Newman and 38 of his followers issued an open letter (August 1974) in which they announced they were leaving the NCLC and forming the IWP. The latter, they proclaimed, would be the true vanguard party that would lead the supposedly impending (within months) revolution of the working class against Rockefeller fascism.
In 1975, the IWP was joined by four Trotskyists who had previously constituted themselves as the Class Unity Faction within the Workers World Party but had been forced out as a result of their opposition to the WWP leadership's supposed reformism.
The Trotskyists and a handful of disillusioned former CFCers then split away in 1976 to form the short-lived "Communist Cadre" organization.
Later that year, Newman announced the IWP was being abolished so that he and his associates could concentrate on community organizing. But a Manhattan newspaper, Heights and Valley News, published quotes in 1977 from IWP internal bulletins indicating that the party still existed as an underground formation.

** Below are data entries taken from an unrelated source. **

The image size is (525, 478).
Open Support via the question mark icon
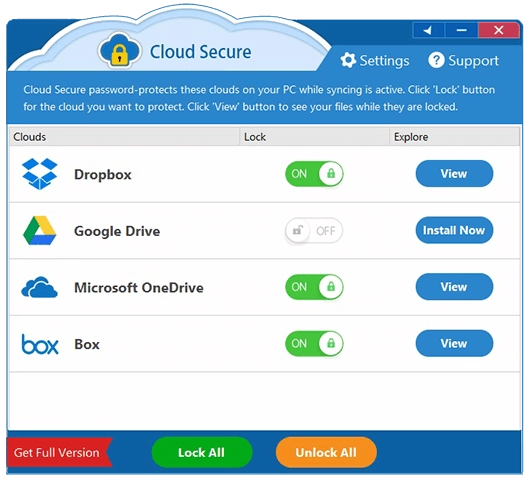click(x=436, y=61)
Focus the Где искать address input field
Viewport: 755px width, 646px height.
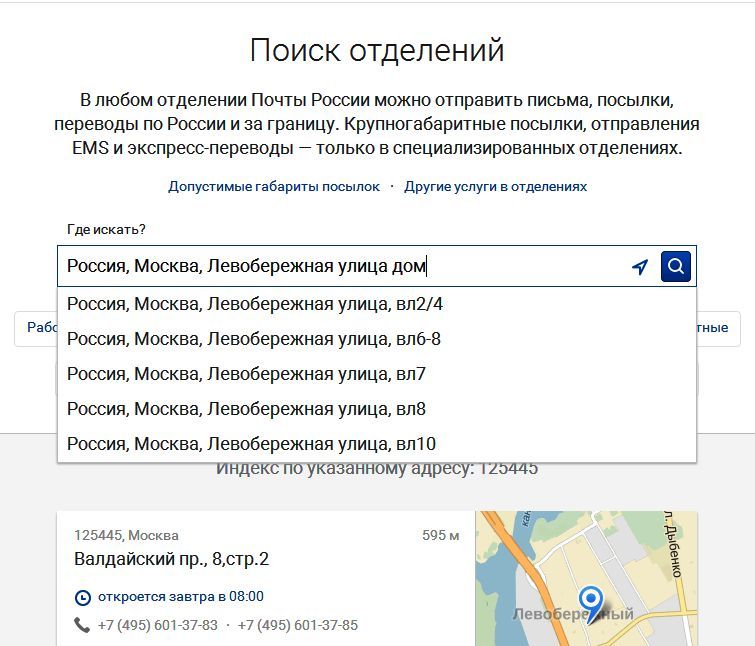[x=340, y=267]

[edit] Ideas and Practices
The IWP considered itself a revolutionary organization.
[edit] After the 1970s
Newman and his followers created an array of public organizations of which the most important were the New Alliance Party (NAP), an electoral party, which at its 1979 inception considered itself "pro-socialist" but also had a broader issue-oriented appeal; the All Stars Talent Show Network, a national youth program which staged talent competitions; and the Castillo Center, a theater and arts facility in Manhattan that would later merge with All Stars (more on All Stars below).
The NAP reached out to individuals and organizations interested in multiculturalism and empowerment. It ran candidates, organized forums and published a weekly newspaper. In 1988 the New Alliance Party fielded Lenora Fulani for President, organizing a national drive that resulted in her becoming the first woman and the first African American to be on the ballot in all 50 states.